Rishi Narang ’15, co-president of the E-Club, said that he believes TigerLaunch is the E-Club's cornerstone event.

“We believe that this is the program that helps students take their startup to the next level,” he said. “If everything we do is to get students to get involved in startups, this is the one to inspire students to keep working on their passions.”

CryptoCard by Radiant Enterprises LLC, created by Nader Al-Naji '13, Lawrence Diao '14, Joe Goss '14 and Eric Rehe '14, won second place in the Entrepreneurship track. DreamFigures, created by Bradley Pelisek '14 and Shane Molidor '14 won third place.

Music is Medicine, created by Leora Friedman '14, Victor Hsiao '15, Juliette Levine '15 and Hope Lorah '17, won second place in the Social Entrepreneurship track. mShiksha won third place and was created by Vaasvi Goyal '16 and Kasturi Shah '16.

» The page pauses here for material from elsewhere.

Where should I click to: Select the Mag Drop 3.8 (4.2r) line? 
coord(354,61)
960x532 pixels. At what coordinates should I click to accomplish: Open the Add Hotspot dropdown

Correction: Due to an editing error, an earlier version of this article misstated the name of the company mShiksha. The 'Prince' regrets the error. Due a reporting error, an earlier version of this article misquoted portions of statements given by Charlie Jacobson '16. Due to a reporting error, an earlier version of this article incorrectly indicated the number of teams that passed on to the second round Social Entrepreneurship track.